Enterprise teams need to choose which generated outputs are usable, repeatable, and aligned with the brief. A clip can look impressive and still fail motion, identity, instruction, or brand review.

Open implementation See demo script

The workflow.

Evaluation becomes useful when it helps a creative team decide what to change next, not just when it produces a benchmark number.

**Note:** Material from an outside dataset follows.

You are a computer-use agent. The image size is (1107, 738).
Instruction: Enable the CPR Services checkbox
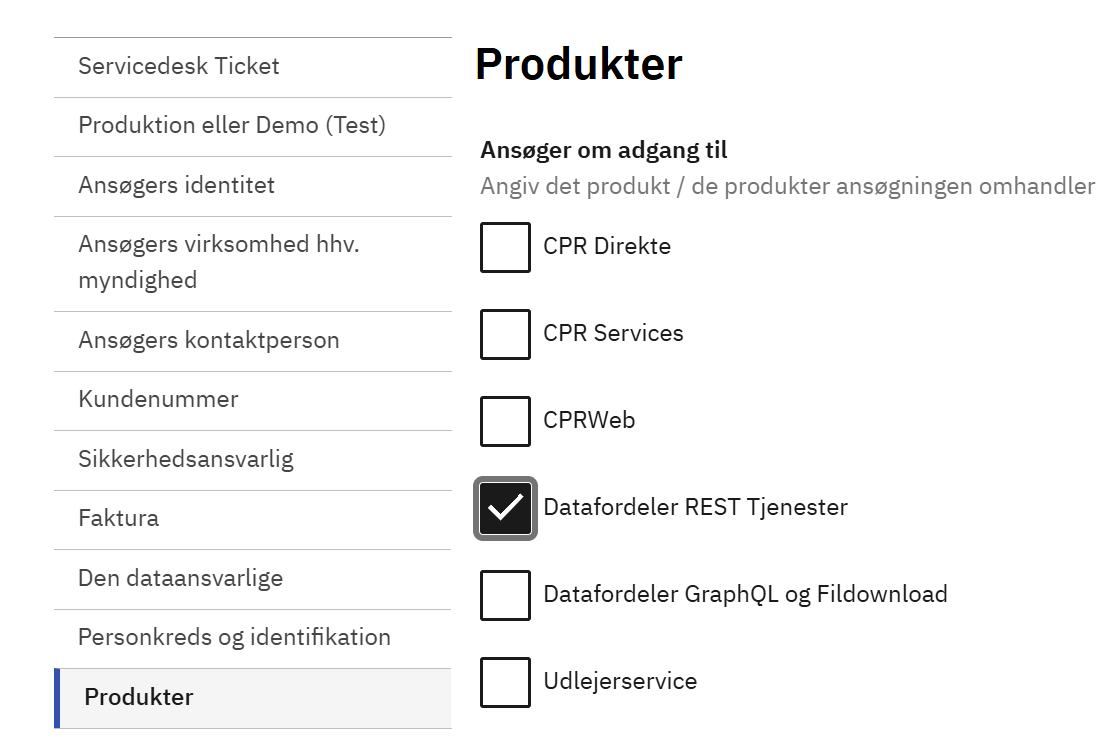click(x=505, y=334)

Collect candidate videos from multiple prompts, models, or workflow settings.
Evaluate instruction fit, temporal consistency, motion quality, physical plausibility, and creative readiness.
Produce a scorecard that highlights strengths, weaknesses, and likely failure reasons.
Review results with creative stakeholders.
Feed insights back into prompting, references, controls, or model selection.

Technical exploration

The related repo reframes video model evaluation as creative QA: side-by-side comparison, failure labels, and plain-language rationale.

Demo moments

Three clips generated for the same brief.
A polished clip that fails physics or continuity.
A less flashy clip that better satisfies production needs.
A scorecard explaining the recommended next iteration.

"Here is how your team can compare outputs with more than taste alone: where the model failed, why it matters, and what to change next."

Product insight.

This workflow shows which failure labels are meaningful to creative teams, when automated metrics help or distract, and which failure modes should become product controls.